■ PROBLEM TO SOLVE ■
Your answer should be only the lines below from the one with "Given: Open the 选择大区 dropdown" to the one with "The height and", repeated exactly, ends included.

■ DATA SUPPLIED ■
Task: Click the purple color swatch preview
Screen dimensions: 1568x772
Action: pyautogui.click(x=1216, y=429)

* * *

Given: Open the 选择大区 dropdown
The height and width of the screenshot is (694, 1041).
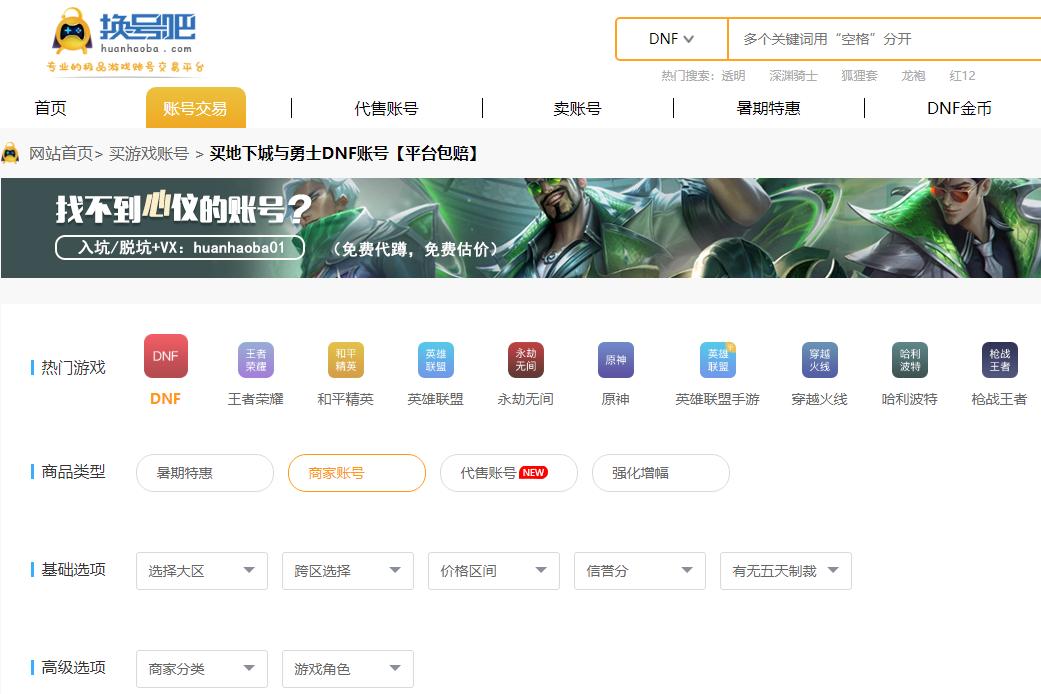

■ ANSWER BOX ■
Given: Open the 选择大区 dropdown
The height and width of the screenshot is (694, 1041).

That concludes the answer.